Anti-Israel demonstrators in The Hague on Thursday threw red paint on a building in parliament and the offices of a Zionist organization.
In parallel, the left-wing majority on the City Council of Amsterdam called on the municipal government to take in more wounded Palestinians from the Gaza Strip.
The vandalism on Thursday coincided with a demonstration by hundreds of people near the Dutch parliament in The Hague against Israel’s military campaign in Gaza to dismantle Hamas and in favor of Palestinian statehood, the De Telegraaf daily reported. No arrests have been made.
At the offices of the Center for Information and Documentation Israel (CIDI), at least two masked individuals threw the red paint on the entrance as others looked on.

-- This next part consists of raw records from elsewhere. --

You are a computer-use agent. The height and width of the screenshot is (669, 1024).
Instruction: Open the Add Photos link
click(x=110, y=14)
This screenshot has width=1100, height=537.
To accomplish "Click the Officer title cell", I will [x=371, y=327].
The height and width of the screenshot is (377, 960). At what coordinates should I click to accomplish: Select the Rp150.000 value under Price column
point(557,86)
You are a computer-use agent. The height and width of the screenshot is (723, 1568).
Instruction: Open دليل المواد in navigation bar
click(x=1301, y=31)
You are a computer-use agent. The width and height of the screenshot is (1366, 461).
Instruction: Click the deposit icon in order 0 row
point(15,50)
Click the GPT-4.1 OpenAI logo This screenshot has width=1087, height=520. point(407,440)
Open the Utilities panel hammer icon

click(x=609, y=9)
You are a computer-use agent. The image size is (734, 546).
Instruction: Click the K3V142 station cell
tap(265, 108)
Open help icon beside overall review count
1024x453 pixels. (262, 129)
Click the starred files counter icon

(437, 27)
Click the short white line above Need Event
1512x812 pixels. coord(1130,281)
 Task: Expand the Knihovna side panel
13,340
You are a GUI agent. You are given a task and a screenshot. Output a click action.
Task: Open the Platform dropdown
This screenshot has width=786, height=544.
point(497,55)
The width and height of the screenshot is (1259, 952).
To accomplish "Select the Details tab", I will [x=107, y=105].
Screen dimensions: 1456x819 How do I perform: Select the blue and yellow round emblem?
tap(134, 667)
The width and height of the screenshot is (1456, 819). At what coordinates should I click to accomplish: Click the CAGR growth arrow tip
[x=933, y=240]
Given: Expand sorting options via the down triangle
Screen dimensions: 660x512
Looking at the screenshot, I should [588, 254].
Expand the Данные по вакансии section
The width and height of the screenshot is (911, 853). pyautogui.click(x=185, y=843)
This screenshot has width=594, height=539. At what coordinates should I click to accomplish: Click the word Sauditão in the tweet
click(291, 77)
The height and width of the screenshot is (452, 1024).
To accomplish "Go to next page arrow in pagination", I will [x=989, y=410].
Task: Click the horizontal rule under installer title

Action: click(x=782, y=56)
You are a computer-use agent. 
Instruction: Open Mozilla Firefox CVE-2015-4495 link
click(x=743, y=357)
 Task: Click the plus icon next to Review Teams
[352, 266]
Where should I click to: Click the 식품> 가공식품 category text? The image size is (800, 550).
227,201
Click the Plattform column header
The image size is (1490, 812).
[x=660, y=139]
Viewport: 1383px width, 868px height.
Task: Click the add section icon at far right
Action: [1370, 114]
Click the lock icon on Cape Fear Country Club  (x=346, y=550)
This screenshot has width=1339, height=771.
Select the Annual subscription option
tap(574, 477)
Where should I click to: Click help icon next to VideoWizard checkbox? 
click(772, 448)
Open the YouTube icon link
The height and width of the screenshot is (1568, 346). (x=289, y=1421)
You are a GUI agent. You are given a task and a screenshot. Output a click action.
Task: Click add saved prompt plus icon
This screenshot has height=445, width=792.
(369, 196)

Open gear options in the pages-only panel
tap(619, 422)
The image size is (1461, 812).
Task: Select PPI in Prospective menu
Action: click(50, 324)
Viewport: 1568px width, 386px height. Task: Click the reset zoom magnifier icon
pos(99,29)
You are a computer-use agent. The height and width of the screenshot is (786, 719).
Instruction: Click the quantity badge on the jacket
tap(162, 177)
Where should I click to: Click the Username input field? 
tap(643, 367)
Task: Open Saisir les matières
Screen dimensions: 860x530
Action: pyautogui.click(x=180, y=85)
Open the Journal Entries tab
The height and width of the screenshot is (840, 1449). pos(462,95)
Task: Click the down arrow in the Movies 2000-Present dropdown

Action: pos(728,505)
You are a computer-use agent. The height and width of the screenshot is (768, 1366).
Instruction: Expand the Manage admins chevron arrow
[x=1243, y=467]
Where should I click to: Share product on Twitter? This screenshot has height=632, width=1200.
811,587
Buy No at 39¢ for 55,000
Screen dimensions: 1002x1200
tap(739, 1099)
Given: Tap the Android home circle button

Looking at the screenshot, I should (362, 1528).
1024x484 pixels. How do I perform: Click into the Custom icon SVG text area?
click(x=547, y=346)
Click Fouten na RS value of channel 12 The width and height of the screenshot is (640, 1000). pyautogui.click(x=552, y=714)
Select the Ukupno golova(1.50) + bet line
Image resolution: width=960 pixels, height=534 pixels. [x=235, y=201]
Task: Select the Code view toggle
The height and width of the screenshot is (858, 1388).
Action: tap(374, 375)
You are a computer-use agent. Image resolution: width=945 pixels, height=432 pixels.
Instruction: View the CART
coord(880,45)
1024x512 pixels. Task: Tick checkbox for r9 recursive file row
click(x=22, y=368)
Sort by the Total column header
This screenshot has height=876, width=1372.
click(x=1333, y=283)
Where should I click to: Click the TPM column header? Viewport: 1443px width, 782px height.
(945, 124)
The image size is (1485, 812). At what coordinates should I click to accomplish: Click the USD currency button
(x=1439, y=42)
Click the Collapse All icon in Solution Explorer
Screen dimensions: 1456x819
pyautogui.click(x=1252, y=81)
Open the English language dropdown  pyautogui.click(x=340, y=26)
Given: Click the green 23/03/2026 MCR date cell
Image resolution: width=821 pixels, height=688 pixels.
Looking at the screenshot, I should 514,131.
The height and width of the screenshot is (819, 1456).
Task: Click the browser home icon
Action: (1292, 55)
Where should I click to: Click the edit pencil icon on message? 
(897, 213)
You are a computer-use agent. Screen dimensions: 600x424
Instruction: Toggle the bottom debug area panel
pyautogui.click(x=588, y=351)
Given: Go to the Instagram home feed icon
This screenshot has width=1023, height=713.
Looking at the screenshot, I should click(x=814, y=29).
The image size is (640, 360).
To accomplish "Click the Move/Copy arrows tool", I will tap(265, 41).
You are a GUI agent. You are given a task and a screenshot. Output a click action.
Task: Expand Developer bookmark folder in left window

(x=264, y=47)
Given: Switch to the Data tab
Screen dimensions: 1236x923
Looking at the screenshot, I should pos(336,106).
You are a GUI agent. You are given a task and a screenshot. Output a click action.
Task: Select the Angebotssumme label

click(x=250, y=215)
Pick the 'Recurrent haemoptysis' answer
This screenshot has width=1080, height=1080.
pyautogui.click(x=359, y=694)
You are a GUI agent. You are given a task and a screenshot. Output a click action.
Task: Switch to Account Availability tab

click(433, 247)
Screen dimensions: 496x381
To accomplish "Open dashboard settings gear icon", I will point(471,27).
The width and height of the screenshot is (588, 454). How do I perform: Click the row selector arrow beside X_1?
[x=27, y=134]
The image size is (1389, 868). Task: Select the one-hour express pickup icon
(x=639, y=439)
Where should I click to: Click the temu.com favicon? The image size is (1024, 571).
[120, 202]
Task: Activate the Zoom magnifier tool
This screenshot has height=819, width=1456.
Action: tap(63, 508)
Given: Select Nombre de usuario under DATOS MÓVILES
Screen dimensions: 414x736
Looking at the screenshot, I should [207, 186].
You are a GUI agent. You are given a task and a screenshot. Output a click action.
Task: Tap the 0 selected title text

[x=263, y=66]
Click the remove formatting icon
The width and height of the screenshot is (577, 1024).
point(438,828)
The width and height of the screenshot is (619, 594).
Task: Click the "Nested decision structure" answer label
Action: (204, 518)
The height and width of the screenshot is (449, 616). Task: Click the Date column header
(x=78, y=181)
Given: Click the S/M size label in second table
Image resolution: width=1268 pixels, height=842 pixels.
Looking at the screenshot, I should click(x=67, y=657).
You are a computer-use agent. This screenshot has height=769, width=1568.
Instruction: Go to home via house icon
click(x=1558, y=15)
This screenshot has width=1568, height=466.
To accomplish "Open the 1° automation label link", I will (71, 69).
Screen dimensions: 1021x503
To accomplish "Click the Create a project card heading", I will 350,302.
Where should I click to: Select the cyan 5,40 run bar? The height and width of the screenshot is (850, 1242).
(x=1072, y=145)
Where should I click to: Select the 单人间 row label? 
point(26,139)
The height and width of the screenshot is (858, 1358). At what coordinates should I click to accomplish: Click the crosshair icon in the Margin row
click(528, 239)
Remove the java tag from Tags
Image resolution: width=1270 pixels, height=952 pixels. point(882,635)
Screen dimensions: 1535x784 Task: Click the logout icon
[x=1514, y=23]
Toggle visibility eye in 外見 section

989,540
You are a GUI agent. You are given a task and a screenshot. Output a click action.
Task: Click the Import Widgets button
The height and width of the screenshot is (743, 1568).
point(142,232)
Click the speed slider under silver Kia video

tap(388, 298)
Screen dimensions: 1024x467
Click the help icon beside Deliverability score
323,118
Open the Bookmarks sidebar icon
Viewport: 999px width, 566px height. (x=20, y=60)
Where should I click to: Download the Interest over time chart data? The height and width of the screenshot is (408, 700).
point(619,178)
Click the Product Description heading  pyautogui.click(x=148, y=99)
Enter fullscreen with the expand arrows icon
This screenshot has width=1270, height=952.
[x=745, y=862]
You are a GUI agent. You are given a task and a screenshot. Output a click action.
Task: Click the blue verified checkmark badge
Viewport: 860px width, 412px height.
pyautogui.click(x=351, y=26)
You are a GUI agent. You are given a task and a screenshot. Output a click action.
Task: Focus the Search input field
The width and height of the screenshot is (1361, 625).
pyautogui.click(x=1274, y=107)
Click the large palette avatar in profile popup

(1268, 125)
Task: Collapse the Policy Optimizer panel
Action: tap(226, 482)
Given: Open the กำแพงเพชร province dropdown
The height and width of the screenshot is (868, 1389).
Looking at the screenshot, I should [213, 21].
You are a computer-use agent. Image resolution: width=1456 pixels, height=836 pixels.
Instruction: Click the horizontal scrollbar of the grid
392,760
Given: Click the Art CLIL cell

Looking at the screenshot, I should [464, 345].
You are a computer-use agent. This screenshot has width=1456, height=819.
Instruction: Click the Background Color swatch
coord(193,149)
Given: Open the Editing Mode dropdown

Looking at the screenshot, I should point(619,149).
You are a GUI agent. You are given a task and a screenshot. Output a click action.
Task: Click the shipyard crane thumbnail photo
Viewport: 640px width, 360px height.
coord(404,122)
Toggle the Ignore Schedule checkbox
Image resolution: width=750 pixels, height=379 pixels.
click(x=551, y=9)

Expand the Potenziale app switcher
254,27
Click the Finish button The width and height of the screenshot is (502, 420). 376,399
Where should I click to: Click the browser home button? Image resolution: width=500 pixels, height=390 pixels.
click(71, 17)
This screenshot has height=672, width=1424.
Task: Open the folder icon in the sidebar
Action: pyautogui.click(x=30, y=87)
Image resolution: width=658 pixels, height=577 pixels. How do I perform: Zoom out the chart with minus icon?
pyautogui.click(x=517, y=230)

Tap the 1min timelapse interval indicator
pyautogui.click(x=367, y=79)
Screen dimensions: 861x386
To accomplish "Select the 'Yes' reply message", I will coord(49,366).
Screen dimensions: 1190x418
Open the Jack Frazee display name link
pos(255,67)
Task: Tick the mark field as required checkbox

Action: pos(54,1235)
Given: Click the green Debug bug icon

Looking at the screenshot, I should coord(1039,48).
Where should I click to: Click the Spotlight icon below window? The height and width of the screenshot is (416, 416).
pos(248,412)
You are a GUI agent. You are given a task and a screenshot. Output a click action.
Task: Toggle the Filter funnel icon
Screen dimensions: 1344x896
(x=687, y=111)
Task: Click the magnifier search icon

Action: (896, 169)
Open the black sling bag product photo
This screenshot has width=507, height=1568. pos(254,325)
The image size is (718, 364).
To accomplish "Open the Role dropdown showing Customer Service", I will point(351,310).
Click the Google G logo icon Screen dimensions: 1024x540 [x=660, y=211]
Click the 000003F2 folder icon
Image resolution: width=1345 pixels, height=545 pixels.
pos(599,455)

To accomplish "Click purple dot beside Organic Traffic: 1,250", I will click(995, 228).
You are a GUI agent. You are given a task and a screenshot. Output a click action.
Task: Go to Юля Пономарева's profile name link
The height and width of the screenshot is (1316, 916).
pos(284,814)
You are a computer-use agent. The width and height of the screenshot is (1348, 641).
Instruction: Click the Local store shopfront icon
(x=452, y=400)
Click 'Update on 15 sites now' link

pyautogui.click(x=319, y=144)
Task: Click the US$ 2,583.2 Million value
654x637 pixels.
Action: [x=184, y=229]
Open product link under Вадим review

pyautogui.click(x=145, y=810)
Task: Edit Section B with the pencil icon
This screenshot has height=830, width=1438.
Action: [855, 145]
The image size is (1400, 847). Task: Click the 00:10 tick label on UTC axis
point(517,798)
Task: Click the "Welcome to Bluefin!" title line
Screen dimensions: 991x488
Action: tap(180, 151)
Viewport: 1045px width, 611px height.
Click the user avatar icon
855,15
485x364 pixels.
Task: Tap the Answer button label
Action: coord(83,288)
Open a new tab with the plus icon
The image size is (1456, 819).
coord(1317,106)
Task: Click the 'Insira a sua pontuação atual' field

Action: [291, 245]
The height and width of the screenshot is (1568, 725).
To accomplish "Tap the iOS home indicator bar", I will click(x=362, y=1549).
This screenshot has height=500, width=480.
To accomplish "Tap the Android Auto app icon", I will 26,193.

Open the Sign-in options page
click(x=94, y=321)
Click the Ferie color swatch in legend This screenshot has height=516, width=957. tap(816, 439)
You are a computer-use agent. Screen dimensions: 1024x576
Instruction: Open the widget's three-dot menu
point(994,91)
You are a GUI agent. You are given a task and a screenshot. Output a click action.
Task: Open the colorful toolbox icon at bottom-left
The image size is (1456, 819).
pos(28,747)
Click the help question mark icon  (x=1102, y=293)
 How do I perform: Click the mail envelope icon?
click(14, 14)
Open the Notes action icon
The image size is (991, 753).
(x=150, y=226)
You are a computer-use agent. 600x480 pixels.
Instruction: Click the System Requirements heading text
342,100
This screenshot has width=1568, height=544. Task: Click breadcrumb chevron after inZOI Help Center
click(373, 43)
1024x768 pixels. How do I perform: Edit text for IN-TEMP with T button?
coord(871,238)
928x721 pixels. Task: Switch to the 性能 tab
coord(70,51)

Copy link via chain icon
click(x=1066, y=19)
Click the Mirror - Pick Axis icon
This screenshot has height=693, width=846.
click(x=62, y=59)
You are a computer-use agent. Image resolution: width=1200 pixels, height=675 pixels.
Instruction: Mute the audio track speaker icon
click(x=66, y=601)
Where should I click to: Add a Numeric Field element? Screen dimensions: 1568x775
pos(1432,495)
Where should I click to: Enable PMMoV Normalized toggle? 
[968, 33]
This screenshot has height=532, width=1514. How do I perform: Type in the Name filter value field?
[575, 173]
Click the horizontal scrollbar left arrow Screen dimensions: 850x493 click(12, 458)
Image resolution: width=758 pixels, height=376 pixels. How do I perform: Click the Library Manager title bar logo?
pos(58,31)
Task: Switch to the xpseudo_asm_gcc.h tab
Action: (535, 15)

CIDI’s offices are situated on a narrow street located about half a mile from parliament.
At around the same time, an unidentified person placed stickers that read “Free Palestine” on the front door of a prominent CIDI activist, a spokesperson for the organization told JNS on Sunday.
The spokesperson said placing the stickers could have been a coincidence, though it appeared to be an attempt to intimidate the activist, given the timing and the selective way the stickers were applied to the activist’s front door.
“The Netherlands is doing nothing for the time being, while leadership is now needed to stop the genocide in Gaza,” the representatives of the six left-wing parties in the city council wrote in their request that the municipality secure the move to the Netherlands of wounded Gazans.
Israel and the U.S. have denied allegations of genocide, as have Yad Vashem—The World Holocaust Remembrance Center in Jerusalem and the United States Holocaust Memorial Museum in Washington.
Last month, Amsterdam Mayor Femke Halsema, who has suggested in the past that Israel was perpetrating a genocide in Gaza, posted on X her support for a campaign titled “Do Not Remain Silent” that raises awareness to the suffering of Gazans and blames Israel for it.
“We recognize all too well the helpless fury” felt over Gaza, a text that Halsema posted read. “As local leaders, we feel the need to take action every day,” it continued.
The Maccabi Nederland sports association wrote Halsema an open letter calling her campaign a “moral low point.”
What is “presented as a plea for justice is in reality a one-sided political statement, demonizing Israel and blaming it solely in an extremely complex and tragic conflict,” the letter said.
The campaign sends a signal that Amsterdam Jews who feel connected to Israel “no longer count as full-fledged citizens according to the politicized norms and values of the city government,” the letter continued.